## YOUR ASSIGNMENT:
Wherever a line in the data holds the word "Given", pull that line out.

Stored records
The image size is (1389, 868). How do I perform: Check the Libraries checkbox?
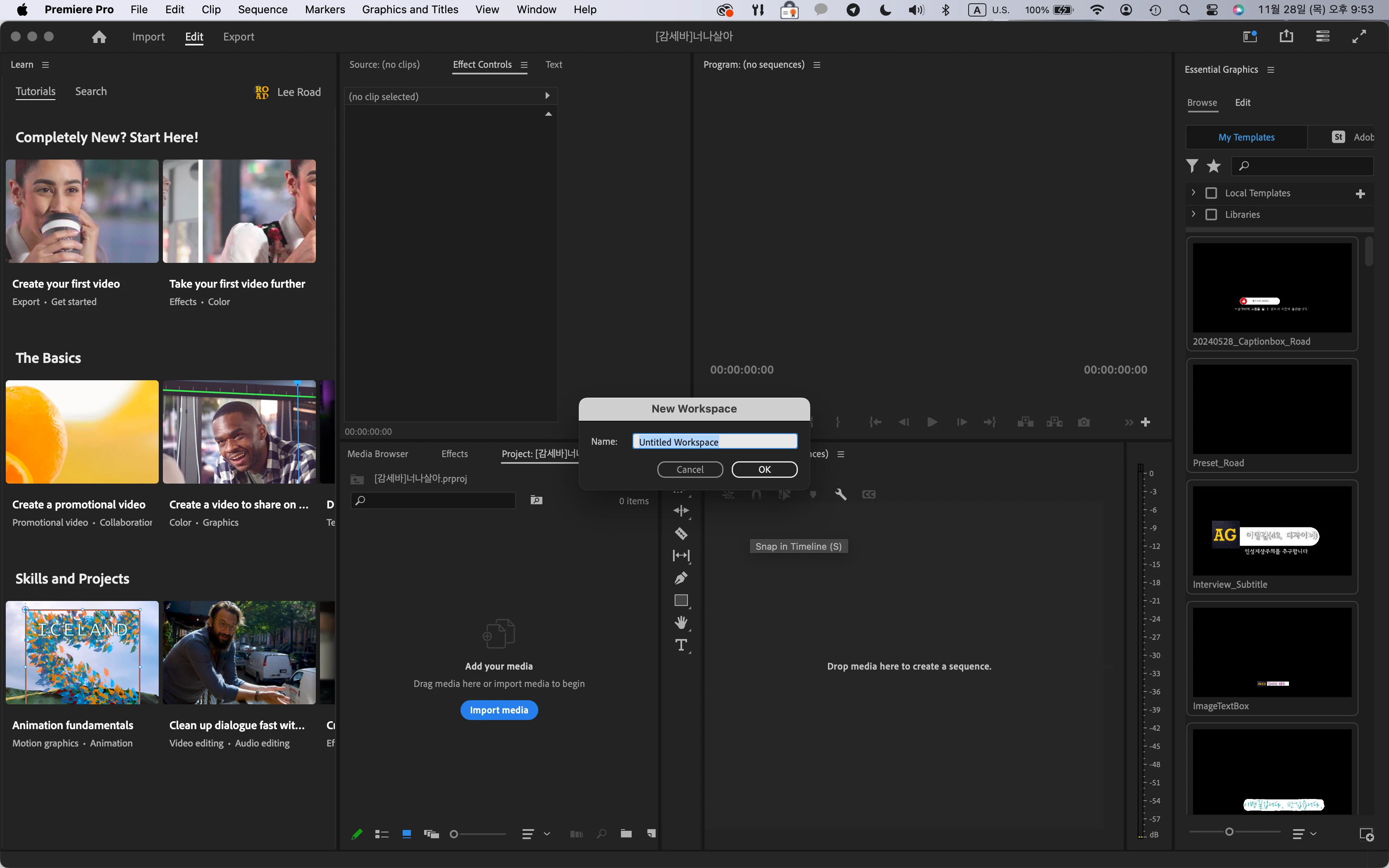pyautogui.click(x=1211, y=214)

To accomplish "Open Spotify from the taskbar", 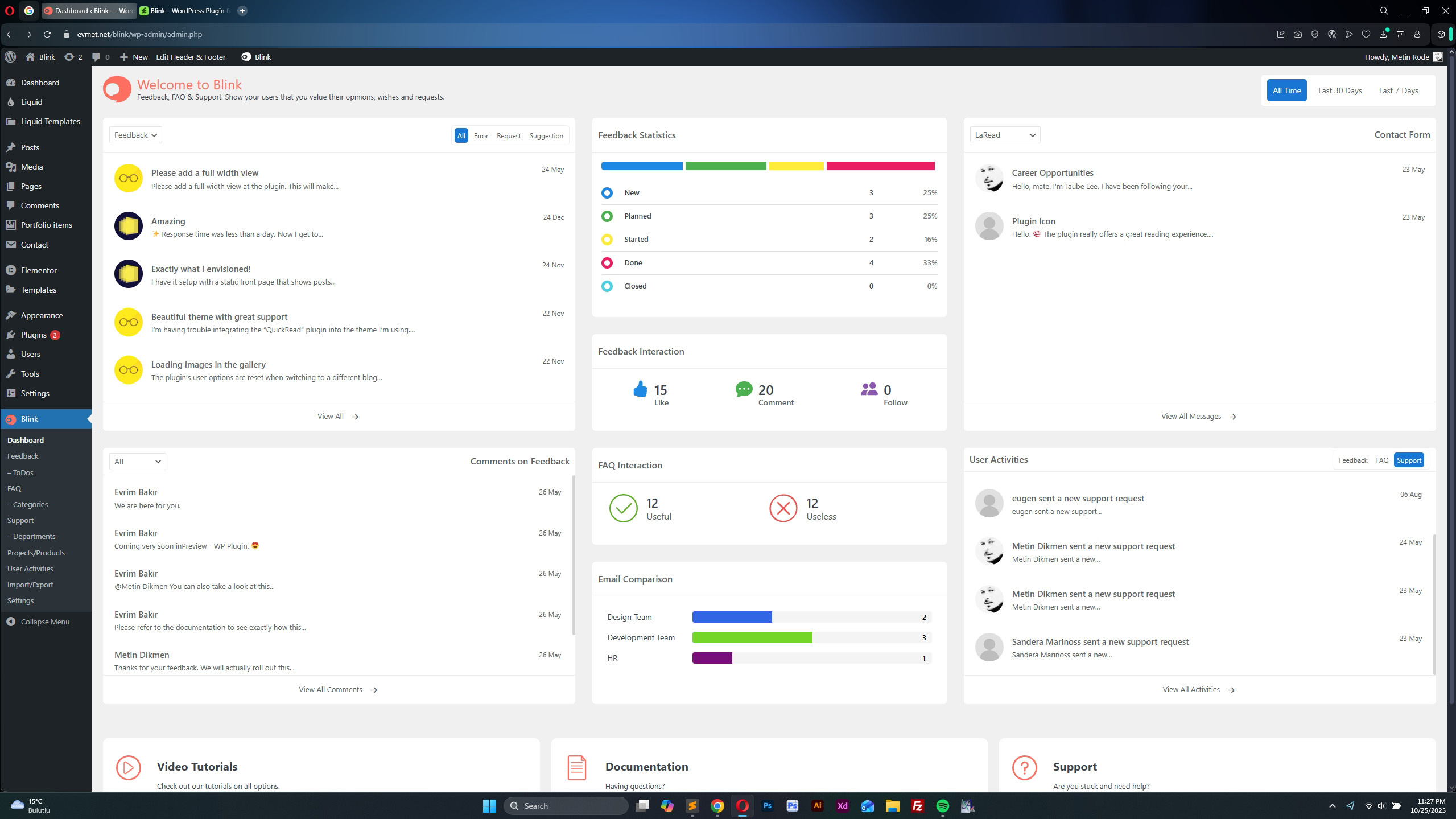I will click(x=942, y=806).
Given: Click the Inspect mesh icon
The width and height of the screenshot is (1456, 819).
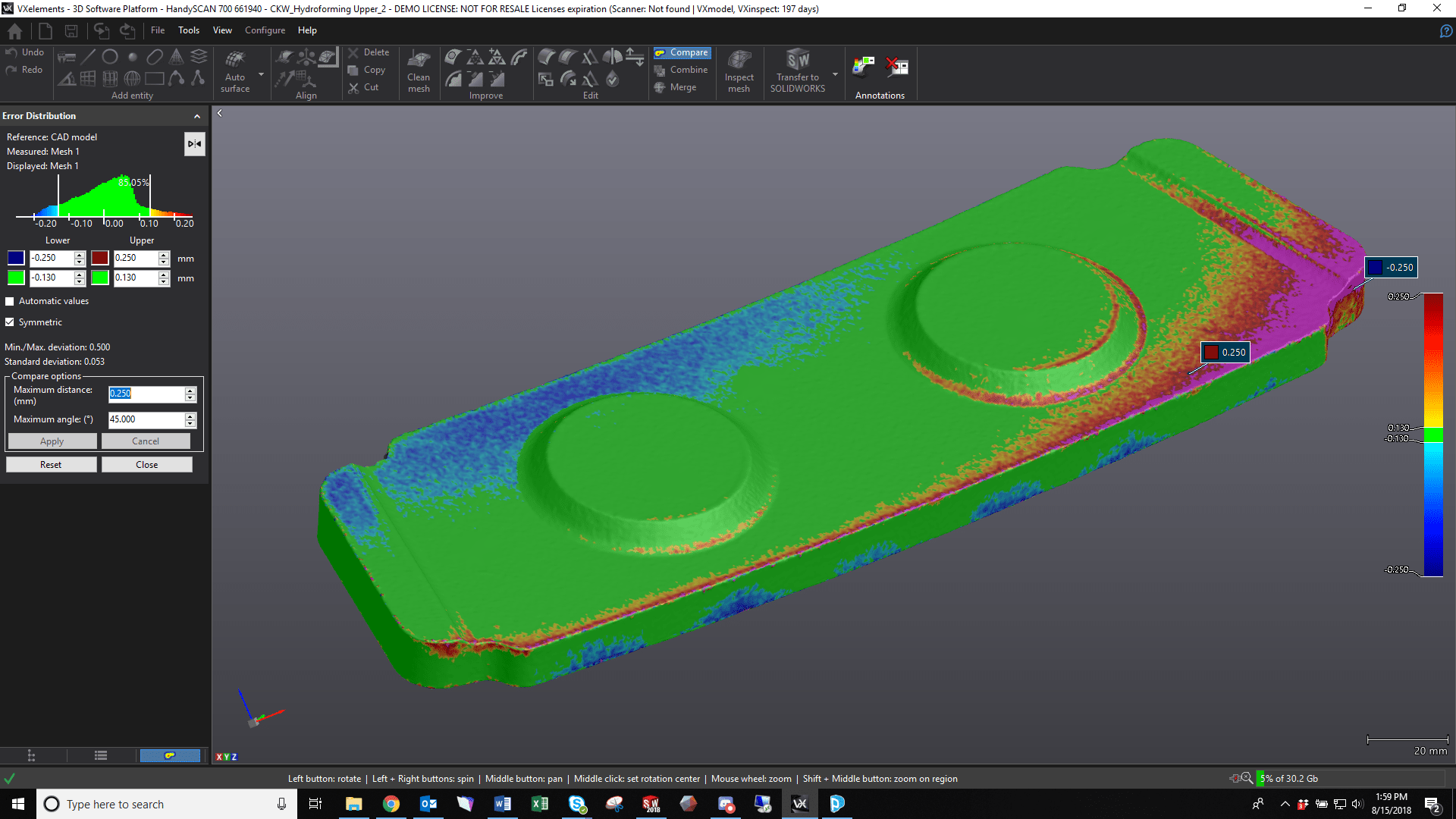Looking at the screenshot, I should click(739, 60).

==

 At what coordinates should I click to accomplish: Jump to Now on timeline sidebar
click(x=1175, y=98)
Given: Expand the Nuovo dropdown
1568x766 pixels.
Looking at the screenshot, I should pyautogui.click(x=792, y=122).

---

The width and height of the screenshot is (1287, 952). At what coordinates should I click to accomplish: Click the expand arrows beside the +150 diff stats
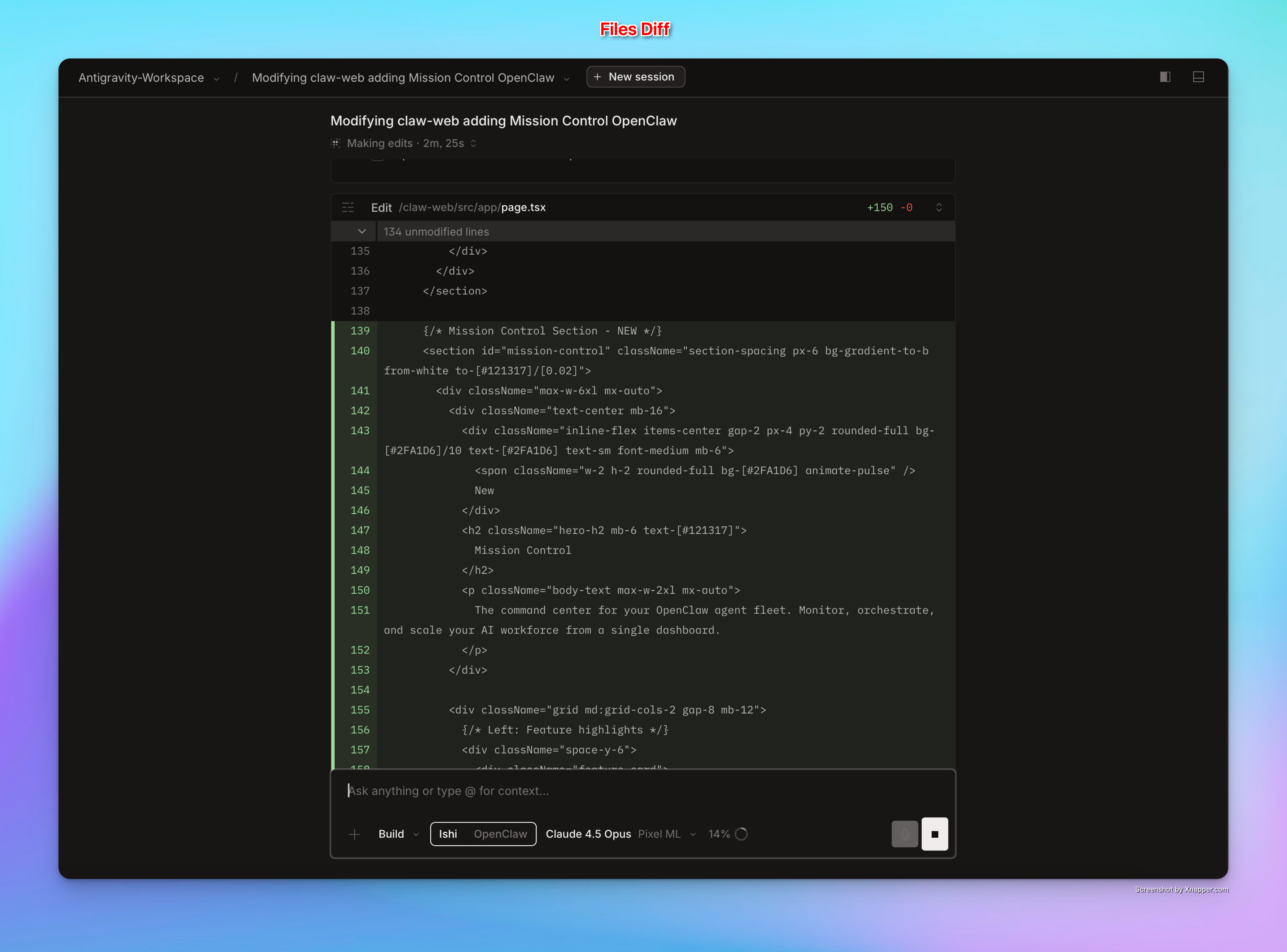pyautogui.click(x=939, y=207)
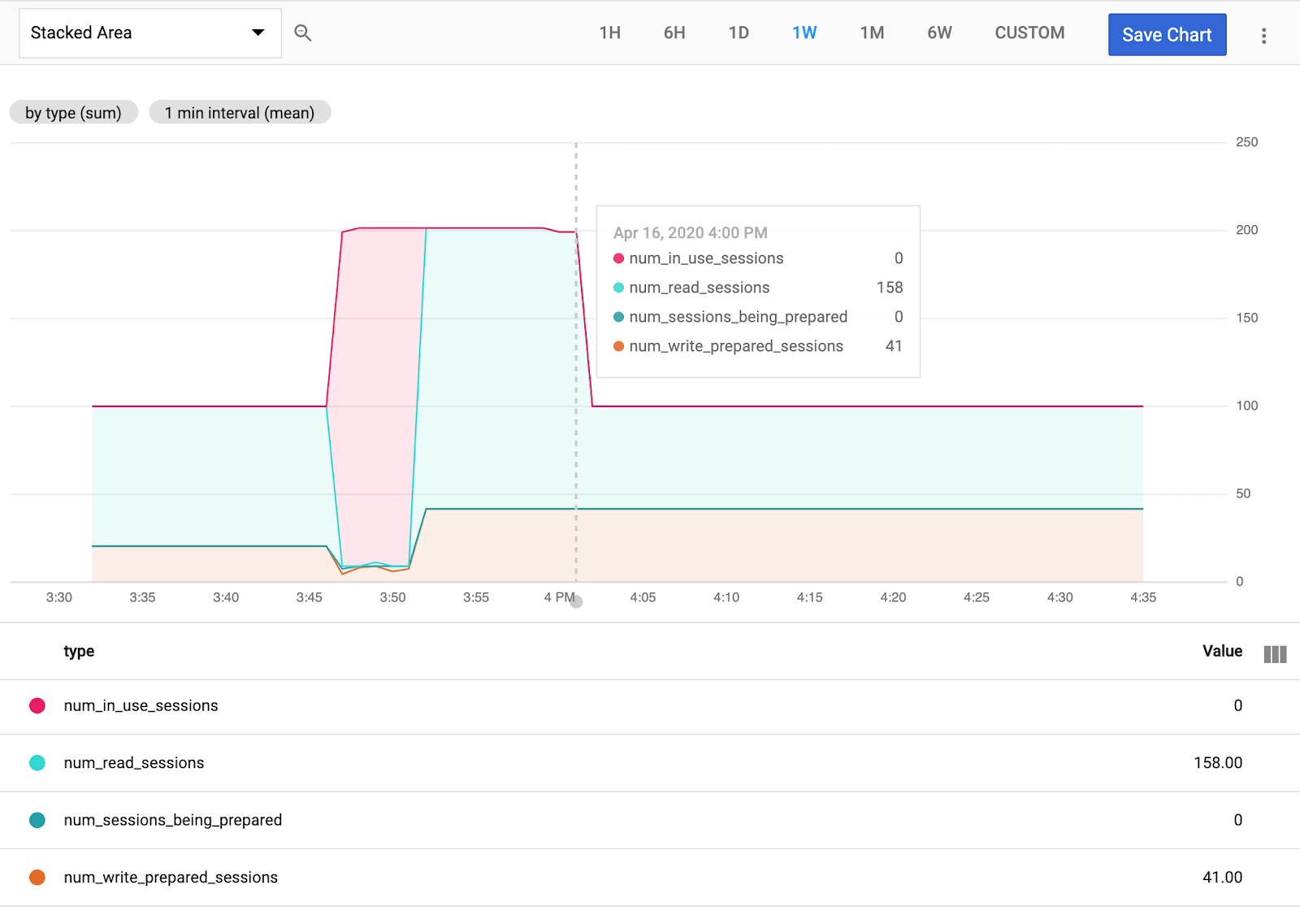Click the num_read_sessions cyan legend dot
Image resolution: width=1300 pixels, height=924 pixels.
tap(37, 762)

## REPLY TO THE EXERCISE:
Given: Click the Inspect mesh icon
Given: Expand the Nuovo dropdown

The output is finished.